━━━ Records provided
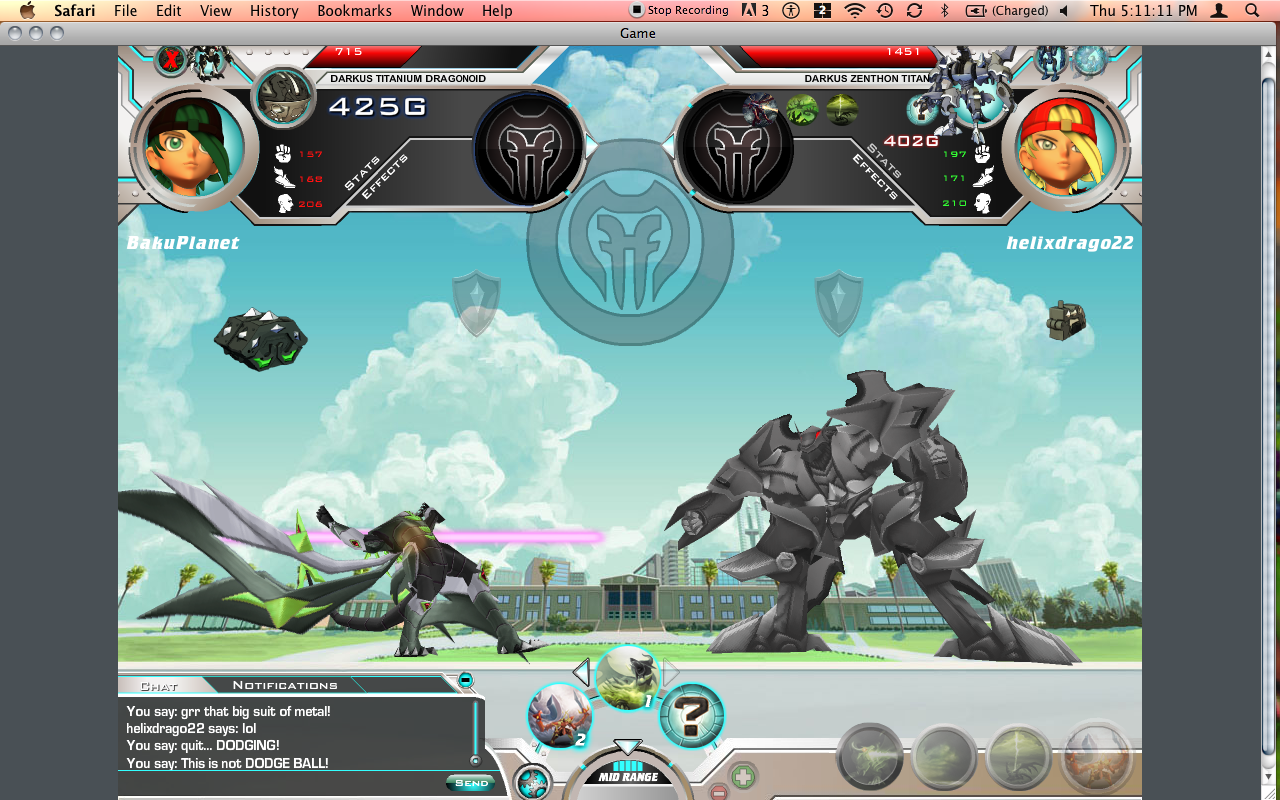Activate the beam-breathing dragon ability
The height and width of the screenshot is (800, 1280).
(870, 756)
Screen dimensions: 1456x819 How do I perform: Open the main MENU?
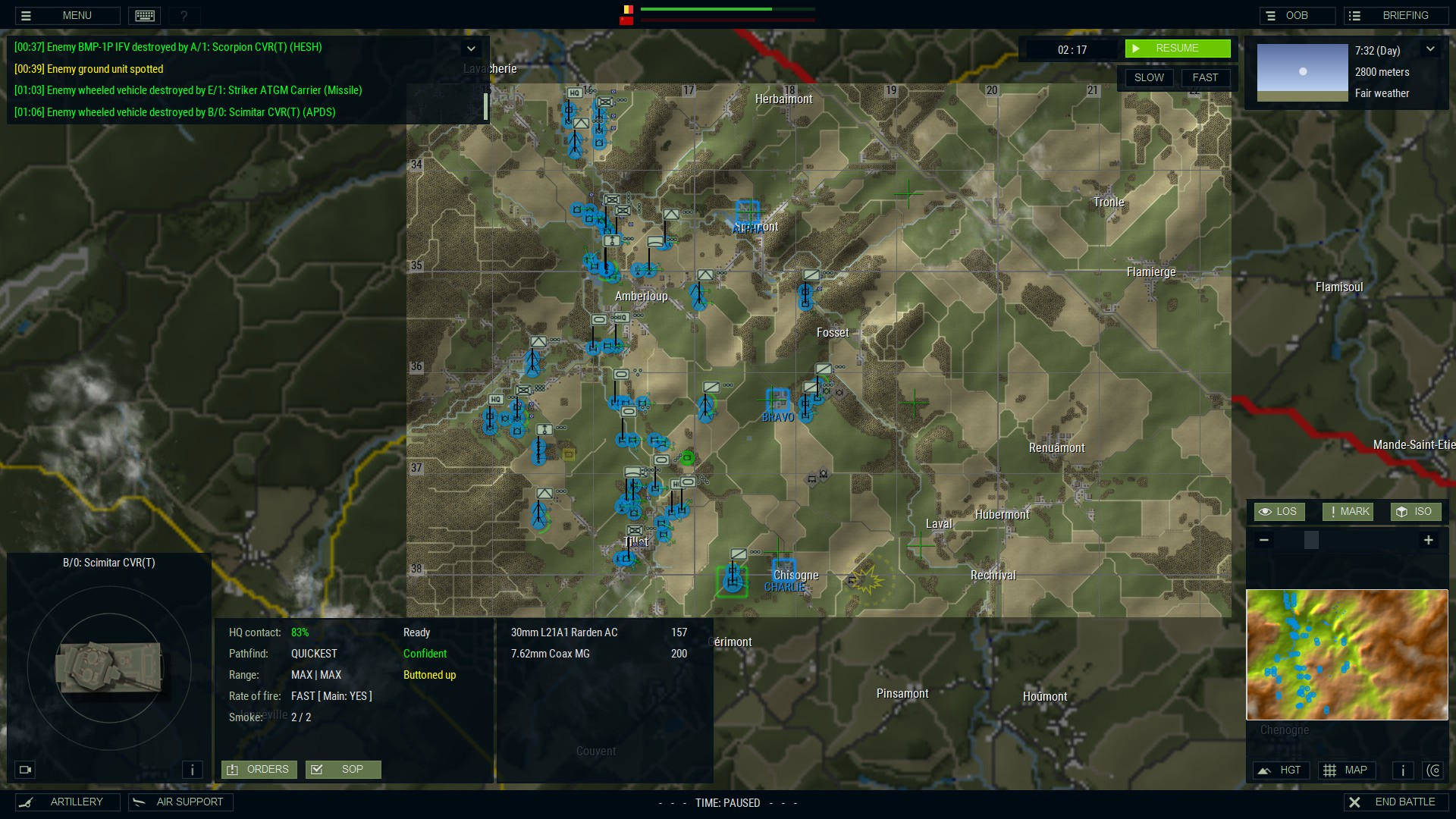pos(67,15)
━━━━━━
What to do ->
In the material, change "Screen dimensions" to "Display size" and leave everything else as it is, without the pictures.

Task answer ->
Activate the beam-breathing dragon ability
The height and width of the screenshot is (800, 1280).
(870, 756)
Display size: 1456x819 How do I perform: Open the main MENU?
pos(67,15)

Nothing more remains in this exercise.